Blue Collar Bioinformatics

Note: new posts have moved to http://bcb.io/ Please look there for the latest updates and comments

Posts Tagged ‘biosql

BioSQL on Google App Engine

with 4 comments

The BioSQL project provides a well thought out relational database schema for storing biological sequences and annotations. For those developers who are responsible for setting up local stores of biological data, BioSQL provides a huge advantage via reusability. Some of the best features of BioSQL from my experience are:

  • Available interfaces for several languages (via Biopython, BioPerl, BioJava and BioRuby).
  • Flexible storage of data via a key/value pair model. This models information in an extensible manner, and helps with understanding distributed key/value stores like SimpleDB and CouchDB.
  • Overall data model based on GenBank flat files. This makes teaching the model to biology oriented users much easier; you can pull up a text file from NCBI with a sequence and directly show how items map to the database.

Given the usefulness of BioSQL for local relational data storage, I would like to see it move into the rapidly expanding cloud development community. Tying BioSQL data storage in with Web frameworks will help researchers make their data publicly available earlier and in standard formats. As a nice recent example, George has a series of posts on using BioSQL with Ruby on Rails. There have also been several discussions of the BioSQL mailing list around standard web tools and APIs to sit on top of the database; see this thread for a recent example.

Towards these goals, I have been working on a BioSQL backed interface for Google App Engine. Google App Engine is a Python based framework to quickly develop and deploy web applications. For data storage, Google’s Datastore provides an object interface to a distributed scalable storage backend. Practically, App Engine has free hosting quotas which can scale to larger instances as demand for the data in the application increases; this will appeal to cost-conscious researchers by avoiding an initial barrier to making their data available.

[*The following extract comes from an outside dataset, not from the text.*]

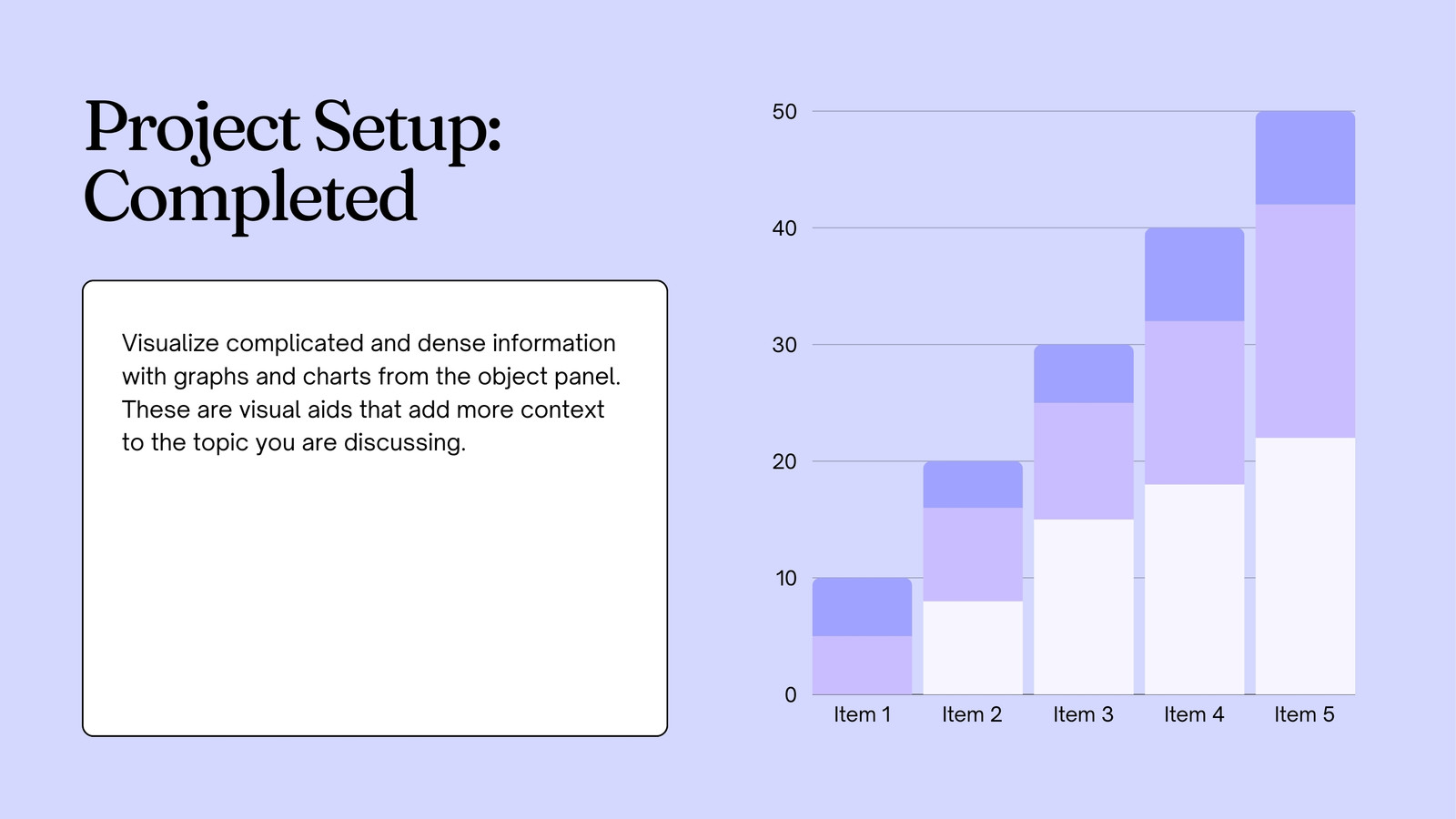Select the white rounded text box
Viewport: 1456px width, 819px height.
(375, 508)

My work on this was accelerated by the Open Bioinformatics Foundation’s move to apply for participation in Google’s Summer of Code. OpenBio is a great community that helps organize projects like BioPerl, Biopython, BioJava and BioRuby. After writing up a project idea for BioSQL on Google App Engine in our application, I was inspired to finish a demonstration of the idea.

I am happy to announce a simple demonstration server running a BioSQL based backend: BioSQL Web. The source code is available from my git repository. Currently the server allows uploads of GenBank formatted files and provides a simple view of the records, annotations and sequences. The data is stored in the Google Datastore with an object interface that mimics the BioSQL relational model.

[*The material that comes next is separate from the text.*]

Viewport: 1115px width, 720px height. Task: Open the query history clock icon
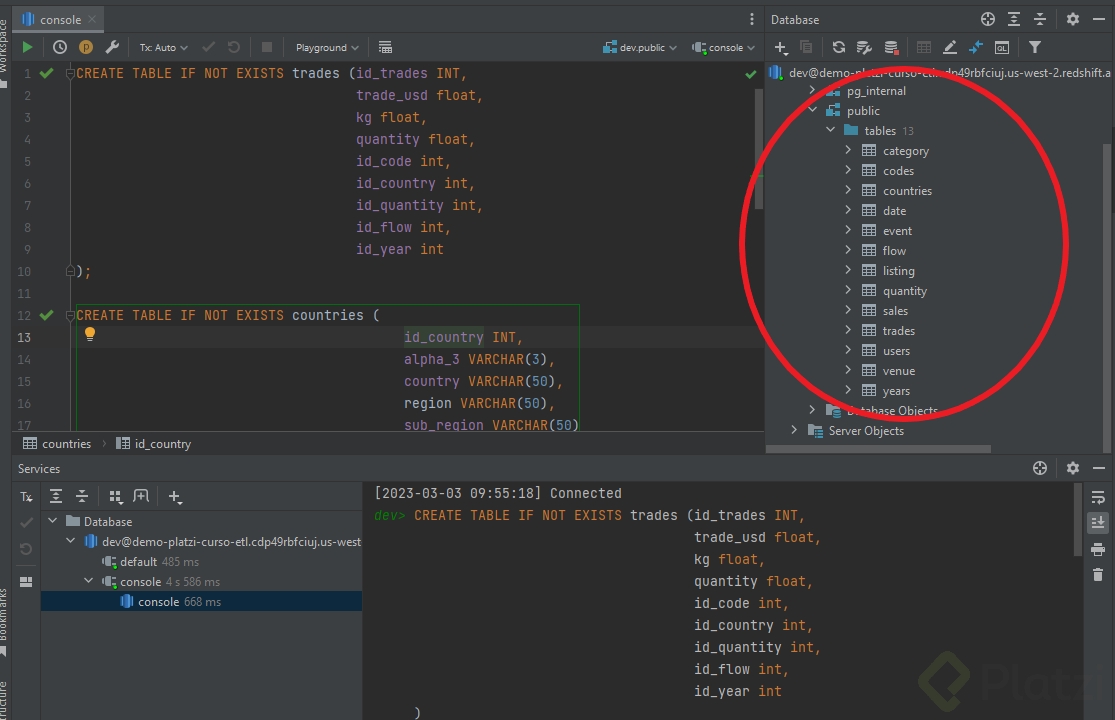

Future posts will provide more details on the internals of the server end and client interface as they develop. As always, feedback, thoughts and code contributions are very welcome.

Written by Brad Chapman

March 15, 2009 at 8:45 am

Initial GFF parser for Biopython

with 10 comments

Generic feature format (GFF) is a nice plain text file format for storing annotations on biological sequences, and would be very useful tied in with the BioSQL relational database. Two weeks ago, I detailed the Bioperl GenBank to GFF mapping, which provided some introductory background to the problem. Here I’m continuing to explore GFF and BioSQL together, but from the opposite direction.

I implemented an initial pass at a python GFF parser that will hopefully eventually be included in Biopython. You can find the current code in the git repository. I’d be very happy to have others help with development, provide usage feedback and pass along difficult GFF files for testing.

Implementation

GFF parsing is a little tricker to fit into the Biopython SeqIO system than other sequence file formats. Formats like GenBank or UniProt contain a sequence and its features combined into a single record. This allows parsers to iterate over files one at a time, returning generic sequence objects from each record. This scales with large files so your memory and processor worries are bounded by the most complicated record in the file.

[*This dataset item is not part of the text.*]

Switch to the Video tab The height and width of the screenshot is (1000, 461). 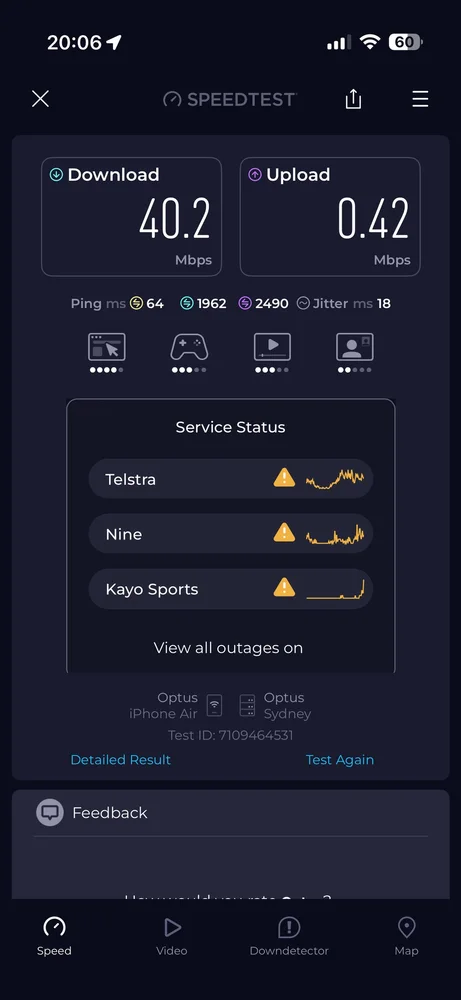[172, 936]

In contrast, GFF files are separate from the primary sequences and do not have any guarantees about annotations for a record being grouped together. To be sure you’ve picked up all features for a record, you need to parse the entire GFF file. For large real-life files this becomes a problem as all of the features being added will rapidly fill up available memory.

To solve these problems, GFF parsing is implemented here as a feature addition module with filtering. This means that you first use standard Biopython SeqIO to parse the base sequence records, and then use the GFF class to add features to these initial records. The addition function has an option argument allowing added features to be limited to a subset of interest. You can limit based on record names and add all features related to a specific sequence, or you can limit based on types of GFF features and add these features to all records in the file.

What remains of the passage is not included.